* [Data extract]:
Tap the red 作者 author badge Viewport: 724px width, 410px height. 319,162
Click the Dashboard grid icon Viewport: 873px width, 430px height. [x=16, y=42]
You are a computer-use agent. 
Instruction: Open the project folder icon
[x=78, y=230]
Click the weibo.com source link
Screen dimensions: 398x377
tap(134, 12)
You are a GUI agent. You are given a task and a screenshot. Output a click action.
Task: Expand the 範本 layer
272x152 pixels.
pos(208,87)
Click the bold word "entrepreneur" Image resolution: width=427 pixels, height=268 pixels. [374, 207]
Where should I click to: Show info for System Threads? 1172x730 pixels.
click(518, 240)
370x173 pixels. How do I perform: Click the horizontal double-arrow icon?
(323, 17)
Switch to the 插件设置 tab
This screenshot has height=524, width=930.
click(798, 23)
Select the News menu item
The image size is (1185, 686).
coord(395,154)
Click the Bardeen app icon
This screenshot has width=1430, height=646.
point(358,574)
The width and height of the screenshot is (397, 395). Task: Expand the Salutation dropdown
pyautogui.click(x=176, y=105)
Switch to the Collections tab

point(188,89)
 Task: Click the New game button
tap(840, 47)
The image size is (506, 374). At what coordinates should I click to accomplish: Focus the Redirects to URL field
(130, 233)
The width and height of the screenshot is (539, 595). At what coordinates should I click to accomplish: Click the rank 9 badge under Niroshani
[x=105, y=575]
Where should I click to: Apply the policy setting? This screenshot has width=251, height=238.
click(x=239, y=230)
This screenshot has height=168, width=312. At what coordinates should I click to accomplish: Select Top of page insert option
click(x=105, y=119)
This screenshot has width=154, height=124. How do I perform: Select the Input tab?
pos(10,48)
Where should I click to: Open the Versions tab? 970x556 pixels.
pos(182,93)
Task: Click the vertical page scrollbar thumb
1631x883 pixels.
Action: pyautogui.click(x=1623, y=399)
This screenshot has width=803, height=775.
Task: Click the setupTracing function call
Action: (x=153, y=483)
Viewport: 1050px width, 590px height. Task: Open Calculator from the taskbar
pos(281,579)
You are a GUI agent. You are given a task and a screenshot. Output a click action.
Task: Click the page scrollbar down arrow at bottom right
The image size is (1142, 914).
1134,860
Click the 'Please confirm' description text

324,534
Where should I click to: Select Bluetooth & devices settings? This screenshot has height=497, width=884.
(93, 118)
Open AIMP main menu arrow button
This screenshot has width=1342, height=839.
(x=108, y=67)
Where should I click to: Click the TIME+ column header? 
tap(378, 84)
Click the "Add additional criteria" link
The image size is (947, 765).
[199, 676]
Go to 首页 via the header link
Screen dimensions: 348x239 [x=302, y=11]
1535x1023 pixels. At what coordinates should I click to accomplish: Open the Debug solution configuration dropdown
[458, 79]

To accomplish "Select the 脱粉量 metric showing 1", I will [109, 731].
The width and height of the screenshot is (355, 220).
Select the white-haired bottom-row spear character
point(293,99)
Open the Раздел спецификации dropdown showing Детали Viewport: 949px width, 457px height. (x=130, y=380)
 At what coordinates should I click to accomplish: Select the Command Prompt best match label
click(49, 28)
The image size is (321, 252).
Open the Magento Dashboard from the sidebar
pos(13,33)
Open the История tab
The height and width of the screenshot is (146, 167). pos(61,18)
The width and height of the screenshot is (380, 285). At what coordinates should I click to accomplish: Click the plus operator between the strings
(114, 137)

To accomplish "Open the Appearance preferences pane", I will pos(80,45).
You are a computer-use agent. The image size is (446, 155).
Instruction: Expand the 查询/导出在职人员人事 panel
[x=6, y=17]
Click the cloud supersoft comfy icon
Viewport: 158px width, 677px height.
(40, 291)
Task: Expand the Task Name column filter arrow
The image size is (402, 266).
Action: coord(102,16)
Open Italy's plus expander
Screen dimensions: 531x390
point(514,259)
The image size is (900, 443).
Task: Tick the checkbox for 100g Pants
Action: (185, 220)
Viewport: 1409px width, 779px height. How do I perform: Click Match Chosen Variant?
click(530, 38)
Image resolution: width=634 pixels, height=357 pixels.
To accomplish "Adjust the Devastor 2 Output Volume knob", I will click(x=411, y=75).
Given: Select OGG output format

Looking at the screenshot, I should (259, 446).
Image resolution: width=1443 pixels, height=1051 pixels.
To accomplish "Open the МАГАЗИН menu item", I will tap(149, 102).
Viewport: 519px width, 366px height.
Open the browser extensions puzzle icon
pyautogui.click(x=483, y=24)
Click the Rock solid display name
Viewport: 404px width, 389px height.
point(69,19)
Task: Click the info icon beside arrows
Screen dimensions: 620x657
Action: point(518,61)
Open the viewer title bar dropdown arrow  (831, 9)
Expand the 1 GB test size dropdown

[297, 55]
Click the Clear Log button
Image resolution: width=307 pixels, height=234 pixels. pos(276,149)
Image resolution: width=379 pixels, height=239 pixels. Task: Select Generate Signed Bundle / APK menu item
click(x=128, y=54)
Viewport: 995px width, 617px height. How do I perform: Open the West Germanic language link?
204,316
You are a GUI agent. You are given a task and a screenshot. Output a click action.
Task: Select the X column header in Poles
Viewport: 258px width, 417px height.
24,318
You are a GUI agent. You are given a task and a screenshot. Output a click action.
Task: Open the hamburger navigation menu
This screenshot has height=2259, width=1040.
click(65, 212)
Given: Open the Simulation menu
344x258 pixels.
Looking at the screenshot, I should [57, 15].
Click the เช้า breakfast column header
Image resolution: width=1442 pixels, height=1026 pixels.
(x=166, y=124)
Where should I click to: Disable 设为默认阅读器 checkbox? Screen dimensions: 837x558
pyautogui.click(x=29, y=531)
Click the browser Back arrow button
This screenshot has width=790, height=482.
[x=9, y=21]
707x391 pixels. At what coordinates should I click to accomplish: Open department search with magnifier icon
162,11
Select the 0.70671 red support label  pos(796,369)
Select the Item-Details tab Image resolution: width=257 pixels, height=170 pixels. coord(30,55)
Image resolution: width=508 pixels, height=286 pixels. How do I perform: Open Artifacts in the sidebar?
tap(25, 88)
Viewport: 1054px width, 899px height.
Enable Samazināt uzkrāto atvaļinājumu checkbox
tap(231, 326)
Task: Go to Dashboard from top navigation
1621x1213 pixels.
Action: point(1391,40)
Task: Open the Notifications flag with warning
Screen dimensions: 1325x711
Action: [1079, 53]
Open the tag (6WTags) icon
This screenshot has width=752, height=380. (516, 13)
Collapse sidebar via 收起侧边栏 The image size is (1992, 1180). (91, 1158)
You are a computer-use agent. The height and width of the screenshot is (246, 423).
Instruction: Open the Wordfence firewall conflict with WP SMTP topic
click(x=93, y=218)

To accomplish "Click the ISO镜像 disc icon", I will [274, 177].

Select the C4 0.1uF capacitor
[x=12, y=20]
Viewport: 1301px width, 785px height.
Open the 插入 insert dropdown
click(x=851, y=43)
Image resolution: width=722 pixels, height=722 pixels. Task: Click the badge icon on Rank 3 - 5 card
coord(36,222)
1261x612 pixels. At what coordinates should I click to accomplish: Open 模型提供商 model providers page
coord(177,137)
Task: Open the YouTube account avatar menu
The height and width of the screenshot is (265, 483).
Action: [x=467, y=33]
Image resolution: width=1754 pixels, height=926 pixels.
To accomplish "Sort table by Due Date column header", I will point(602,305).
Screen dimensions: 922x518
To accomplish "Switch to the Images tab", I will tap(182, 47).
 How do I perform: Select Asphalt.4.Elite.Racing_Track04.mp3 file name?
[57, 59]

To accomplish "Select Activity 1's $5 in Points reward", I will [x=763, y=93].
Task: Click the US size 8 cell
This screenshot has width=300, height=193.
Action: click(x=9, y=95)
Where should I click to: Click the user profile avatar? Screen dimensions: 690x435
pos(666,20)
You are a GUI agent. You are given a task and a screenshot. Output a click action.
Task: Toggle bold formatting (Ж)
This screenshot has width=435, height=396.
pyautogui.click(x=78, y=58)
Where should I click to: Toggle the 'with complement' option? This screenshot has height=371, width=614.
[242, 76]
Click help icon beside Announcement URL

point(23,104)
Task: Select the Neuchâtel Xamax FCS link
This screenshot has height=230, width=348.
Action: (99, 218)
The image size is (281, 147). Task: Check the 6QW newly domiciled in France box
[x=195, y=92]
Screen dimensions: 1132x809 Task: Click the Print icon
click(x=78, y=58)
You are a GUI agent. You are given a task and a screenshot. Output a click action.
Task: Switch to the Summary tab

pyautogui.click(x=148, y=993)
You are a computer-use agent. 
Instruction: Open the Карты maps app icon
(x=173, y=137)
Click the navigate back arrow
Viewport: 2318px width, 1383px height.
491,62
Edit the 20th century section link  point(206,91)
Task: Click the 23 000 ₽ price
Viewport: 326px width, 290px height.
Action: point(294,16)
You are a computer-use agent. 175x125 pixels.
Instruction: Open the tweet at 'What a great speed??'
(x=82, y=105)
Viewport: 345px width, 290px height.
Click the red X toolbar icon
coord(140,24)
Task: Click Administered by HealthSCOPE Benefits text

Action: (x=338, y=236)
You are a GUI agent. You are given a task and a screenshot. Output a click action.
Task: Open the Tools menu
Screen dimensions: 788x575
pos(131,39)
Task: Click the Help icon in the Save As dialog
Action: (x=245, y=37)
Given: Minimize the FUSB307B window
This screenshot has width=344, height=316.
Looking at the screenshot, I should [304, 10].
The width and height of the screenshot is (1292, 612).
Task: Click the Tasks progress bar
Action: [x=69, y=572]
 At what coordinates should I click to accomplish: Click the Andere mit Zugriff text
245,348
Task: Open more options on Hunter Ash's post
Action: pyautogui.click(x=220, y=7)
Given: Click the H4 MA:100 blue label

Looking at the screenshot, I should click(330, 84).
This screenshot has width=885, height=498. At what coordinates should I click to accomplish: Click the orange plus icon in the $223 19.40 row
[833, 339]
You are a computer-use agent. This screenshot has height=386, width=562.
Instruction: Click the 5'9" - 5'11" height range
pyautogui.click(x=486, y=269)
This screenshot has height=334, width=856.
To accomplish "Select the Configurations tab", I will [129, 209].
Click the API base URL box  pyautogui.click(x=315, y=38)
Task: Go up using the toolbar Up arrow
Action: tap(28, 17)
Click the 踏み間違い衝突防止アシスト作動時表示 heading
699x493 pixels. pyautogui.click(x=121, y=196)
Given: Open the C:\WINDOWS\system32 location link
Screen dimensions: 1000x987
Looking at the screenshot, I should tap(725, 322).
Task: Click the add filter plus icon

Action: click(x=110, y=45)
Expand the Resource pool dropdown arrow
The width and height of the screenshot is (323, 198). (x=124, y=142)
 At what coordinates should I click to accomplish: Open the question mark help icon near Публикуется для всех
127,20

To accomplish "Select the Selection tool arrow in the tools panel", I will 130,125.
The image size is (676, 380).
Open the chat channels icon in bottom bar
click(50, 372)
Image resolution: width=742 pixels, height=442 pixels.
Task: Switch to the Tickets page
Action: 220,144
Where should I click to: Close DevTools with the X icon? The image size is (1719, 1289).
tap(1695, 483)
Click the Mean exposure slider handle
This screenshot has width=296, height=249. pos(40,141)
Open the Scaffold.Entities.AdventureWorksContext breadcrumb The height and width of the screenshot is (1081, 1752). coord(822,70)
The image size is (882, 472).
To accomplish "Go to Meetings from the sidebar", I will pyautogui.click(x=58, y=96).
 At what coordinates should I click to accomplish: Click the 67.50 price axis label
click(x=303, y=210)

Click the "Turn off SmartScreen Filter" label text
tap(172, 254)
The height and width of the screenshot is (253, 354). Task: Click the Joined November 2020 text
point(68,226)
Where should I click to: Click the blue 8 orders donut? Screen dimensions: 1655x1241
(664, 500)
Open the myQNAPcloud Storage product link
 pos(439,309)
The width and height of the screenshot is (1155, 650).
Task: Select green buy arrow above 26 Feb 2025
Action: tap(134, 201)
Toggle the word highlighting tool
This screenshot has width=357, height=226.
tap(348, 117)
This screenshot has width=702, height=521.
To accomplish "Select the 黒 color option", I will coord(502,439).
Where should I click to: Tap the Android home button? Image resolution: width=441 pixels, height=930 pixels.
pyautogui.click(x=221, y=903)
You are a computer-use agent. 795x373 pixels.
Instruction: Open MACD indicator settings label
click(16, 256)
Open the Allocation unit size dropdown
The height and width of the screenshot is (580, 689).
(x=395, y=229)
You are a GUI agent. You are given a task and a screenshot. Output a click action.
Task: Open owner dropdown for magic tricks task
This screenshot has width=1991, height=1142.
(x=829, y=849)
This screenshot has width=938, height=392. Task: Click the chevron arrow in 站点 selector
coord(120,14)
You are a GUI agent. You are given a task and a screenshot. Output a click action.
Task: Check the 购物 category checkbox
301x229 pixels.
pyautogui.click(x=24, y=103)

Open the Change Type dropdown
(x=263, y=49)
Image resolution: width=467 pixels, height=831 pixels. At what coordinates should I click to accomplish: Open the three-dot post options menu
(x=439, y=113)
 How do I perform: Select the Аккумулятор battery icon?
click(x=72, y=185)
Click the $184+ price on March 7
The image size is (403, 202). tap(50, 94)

* [Stated task]:
List every line of the data above that contains the word "bold". Count only matches in the same case.

* [The output]:
Click the bold word "entrepreneur" Image resolution: width=427 pixels, height=268 pixels. [374, 207]
Task: Toggle bold formatting (Ж)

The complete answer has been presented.